_ABOUT THIS EXERCISE_
Give the data again exactly, from its opening line through the line in which "Image resolution: width=1024" appears.

Stored data entries:
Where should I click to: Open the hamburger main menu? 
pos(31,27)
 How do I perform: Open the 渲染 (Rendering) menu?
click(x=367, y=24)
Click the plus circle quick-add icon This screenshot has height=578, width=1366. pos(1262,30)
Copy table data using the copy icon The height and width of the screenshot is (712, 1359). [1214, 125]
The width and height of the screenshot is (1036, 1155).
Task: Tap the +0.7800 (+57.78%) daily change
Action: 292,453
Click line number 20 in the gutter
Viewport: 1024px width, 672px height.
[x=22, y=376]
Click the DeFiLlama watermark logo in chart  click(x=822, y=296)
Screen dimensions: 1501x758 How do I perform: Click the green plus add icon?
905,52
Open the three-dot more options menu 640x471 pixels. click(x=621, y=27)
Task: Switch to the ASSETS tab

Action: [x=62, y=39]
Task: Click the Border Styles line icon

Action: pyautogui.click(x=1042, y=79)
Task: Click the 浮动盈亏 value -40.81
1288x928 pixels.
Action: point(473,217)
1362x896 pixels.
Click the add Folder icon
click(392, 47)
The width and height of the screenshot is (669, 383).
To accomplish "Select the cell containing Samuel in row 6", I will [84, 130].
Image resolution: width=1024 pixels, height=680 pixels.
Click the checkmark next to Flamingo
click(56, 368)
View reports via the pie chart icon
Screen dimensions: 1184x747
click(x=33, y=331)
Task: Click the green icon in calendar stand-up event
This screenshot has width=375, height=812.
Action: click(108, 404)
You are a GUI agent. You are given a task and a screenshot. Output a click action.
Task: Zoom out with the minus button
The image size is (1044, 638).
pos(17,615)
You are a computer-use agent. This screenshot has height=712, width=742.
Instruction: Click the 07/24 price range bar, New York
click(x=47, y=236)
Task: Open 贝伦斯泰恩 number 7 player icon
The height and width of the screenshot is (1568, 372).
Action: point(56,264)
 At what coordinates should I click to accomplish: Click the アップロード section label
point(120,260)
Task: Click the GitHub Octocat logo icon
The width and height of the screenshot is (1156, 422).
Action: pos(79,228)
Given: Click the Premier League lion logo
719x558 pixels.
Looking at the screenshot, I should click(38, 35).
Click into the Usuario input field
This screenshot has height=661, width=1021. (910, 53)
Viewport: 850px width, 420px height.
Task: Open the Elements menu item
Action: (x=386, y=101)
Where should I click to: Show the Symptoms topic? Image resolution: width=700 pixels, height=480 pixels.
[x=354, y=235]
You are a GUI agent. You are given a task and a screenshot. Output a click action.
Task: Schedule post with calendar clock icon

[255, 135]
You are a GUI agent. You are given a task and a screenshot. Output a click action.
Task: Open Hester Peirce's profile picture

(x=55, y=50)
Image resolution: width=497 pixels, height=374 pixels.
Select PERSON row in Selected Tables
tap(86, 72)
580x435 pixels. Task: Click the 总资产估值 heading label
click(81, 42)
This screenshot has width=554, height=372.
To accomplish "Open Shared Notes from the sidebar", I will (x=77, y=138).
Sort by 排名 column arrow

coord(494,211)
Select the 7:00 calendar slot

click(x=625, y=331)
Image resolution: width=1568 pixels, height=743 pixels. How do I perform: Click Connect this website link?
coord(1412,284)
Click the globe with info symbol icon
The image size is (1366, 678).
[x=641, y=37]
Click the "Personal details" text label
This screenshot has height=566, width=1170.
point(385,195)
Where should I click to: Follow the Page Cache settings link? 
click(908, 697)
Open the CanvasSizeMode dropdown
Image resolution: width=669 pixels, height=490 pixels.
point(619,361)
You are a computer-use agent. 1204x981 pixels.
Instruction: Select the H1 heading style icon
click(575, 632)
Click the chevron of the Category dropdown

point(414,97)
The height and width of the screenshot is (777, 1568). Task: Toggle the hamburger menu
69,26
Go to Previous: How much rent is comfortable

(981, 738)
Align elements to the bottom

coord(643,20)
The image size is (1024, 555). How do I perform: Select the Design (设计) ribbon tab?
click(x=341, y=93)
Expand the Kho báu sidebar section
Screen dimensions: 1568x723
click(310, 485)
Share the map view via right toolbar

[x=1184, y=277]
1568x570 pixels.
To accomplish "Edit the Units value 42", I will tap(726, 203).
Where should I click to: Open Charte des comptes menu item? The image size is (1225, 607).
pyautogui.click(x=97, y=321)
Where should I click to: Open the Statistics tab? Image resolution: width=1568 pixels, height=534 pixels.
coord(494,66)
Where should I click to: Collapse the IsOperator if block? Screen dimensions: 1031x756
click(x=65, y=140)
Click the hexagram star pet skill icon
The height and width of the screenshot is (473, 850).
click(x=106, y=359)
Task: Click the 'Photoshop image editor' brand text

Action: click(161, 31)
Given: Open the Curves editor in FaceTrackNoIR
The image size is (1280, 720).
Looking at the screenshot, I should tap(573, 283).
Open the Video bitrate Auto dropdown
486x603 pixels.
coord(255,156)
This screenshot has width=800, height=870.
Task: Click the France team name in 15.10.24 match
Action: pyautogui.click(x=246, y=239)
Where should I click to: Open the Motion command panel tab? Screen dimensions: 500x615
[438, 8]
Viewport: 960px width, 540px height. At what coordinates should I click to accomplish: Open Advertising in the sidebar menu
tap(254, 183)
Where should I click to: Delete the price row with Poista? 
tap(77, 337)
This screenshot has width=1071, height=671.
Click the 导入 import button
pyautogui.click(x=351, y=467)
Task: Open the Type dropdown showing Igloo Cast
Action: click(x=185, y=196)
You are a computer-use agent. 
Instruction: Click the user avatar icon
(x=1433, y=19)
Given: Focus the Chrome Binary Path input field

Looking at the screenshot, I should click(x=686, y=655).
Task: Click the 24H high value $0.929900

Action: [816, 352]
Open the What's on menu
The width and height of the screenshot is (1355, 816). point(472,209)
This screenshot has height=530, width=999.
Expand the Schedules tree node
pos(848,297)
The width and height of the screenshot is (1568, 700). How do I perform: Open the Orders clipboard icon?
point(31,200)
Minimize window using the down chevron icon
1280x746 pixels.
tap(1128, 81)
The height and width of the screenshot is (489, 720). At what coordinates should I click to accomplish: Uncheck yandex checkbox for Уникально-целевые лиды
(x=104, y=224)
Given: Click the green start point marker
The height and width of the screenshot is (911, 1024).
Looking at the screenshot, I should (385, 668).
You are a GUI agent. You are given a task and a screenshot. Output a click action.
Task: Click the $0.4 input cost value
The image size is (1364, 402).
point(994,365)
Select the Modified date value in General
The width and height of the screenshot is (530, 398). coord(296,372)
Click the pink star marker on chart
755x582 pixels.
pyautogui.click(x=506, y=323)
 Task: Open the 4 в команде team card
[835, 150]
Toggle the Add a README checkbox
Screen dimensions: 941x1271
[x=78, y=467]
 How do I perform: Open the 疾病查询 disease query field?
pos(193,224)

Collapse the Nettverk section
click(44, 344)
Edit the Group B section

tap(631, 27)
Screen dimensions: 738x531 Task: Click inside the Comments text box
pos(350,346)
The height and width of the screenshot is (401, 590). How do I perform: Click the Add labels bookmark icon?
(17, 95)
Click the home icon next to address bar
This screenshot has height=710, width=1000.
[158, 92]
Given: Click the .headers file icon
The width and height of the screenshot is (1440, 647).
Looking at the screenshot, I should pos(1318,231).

_OUTPUT FOR THIS TASK_
Where should I click to: Open the hamburger main menu? 
pos(31,27)
 How do I perform: Open the 渲染 (Rendering) menu?
click(x=367, y=24)
Click the plus circle quick-add icon This screenshot has height=578, width=1366. pos(1262,30)
Copy table data using the copy icon The height and width of the screenshot is (712, 1359). [1214, 125]
The width and height of the screenshot is (1036, 1155).
Task: Tap the +0.7800 (+57.78%) daily change
Action: 292,453
Click line number 20 in the gutter
Viewport: 1024px width, 672px height.
[x=22, y=376]
Click the DeFiLlama watermark logo in chart  click(x=822, y=296)
Screen dimensions: 1501x758 How do I perform: Click the green plus add icon?
905,52
Open the three-dot more options menu 640x471 pixels. click(x=621, y=27)
Task: Switch to the ASSETS tab

Action: [x=62, y=39]
Task: Click the Border Styles line icon

Action: pyautogui.click(x=1042, y=79)
Task: Click the 浮动盈亏 value -40.81
1288x928 pixels.
Action: point(473,217)
1362x896 pixels.
Click the add Folder icon
click(392, 47)
The width and height of the screenshot is (669, 383).
To accomplish "Select the cell containing Samuel in row 6", I will [84, 130].
Image resolution: width=1024 pixels, height=680 pixels.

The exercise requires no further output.